== Exercise directions ==
Which rows run from the line with "Select Sold pet status segment" to the line with "(x=103, y=449)"? Copy those lines out exactly, both ends included, and nothing else.
[START]
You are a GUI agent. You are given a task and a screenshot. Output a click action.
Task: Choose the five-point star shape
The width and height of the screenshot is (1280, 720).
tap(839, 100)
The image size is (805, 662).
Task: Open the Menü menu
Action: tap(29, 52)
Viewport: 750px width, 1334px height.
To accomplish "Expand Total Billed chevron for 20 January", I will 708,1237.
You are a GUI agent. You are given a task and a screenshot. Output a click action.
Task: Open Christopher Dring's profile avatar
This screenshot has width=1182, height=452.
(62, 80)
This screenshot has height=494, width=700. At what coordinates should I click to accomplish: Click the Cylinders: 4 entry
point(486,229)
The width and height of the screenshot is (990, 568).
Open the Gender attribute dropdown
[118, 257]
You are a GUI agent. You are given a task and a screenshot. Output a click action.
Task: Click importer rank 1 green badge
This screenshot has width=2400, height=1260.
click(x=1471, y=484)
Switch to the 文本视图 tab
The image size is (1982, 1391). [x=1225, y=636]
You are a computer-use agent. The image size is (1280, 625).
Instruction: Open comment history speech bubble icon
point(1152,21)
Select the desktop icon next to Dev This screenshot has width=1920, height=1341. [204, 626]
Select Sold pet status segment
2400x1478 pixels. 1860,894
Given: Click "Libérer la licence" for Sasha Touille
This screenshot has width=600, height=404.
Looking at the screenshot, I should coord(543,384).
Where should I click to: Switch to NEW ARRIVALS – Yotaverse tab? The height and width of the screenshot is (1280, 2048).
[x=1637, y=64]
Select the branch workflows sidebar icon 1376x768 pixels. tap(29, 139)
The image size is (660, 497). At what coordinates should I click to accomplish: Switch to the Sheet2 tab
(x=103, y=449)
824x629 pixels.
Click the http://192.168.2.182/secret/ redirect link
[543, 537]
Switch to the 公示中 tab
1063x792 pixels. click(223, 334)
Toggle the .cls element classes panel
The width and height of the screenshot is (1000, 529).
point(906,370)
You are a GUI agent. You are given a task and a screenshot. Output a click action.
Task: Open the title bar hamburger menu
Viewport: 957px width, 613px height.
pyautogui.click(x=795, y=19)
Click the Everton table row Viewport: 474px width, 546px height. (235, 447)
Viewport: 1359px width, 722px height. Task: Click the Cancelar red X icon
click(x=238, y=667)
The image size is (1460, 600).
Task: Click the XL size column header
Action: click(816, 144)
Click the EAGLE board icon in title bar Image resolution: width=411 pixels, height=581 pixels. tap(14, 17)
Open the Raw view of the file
[END]
== Exercise solution ==
Select Sold pet status segment
2400x1478 pixels. 1860,894
Given: Click "Libérer la licence" for Sasha Touille
This screenshot has width=600, height=404.
Looking at the screenshot, I should coord(543,384).
Where should I click to: Switch to NEW ARRIVALS – Yotaverse tab? The height and width of the screenshot is (1280, 2048).
[x=1637, y=64]
Select the branch workflows sidebar icon 1376x768 pixels. tap(29, 139)
The image size is (660, 497). At what coordinates should I click to accomplish: Switch to the Sheet2 tab
(x=103, y=449)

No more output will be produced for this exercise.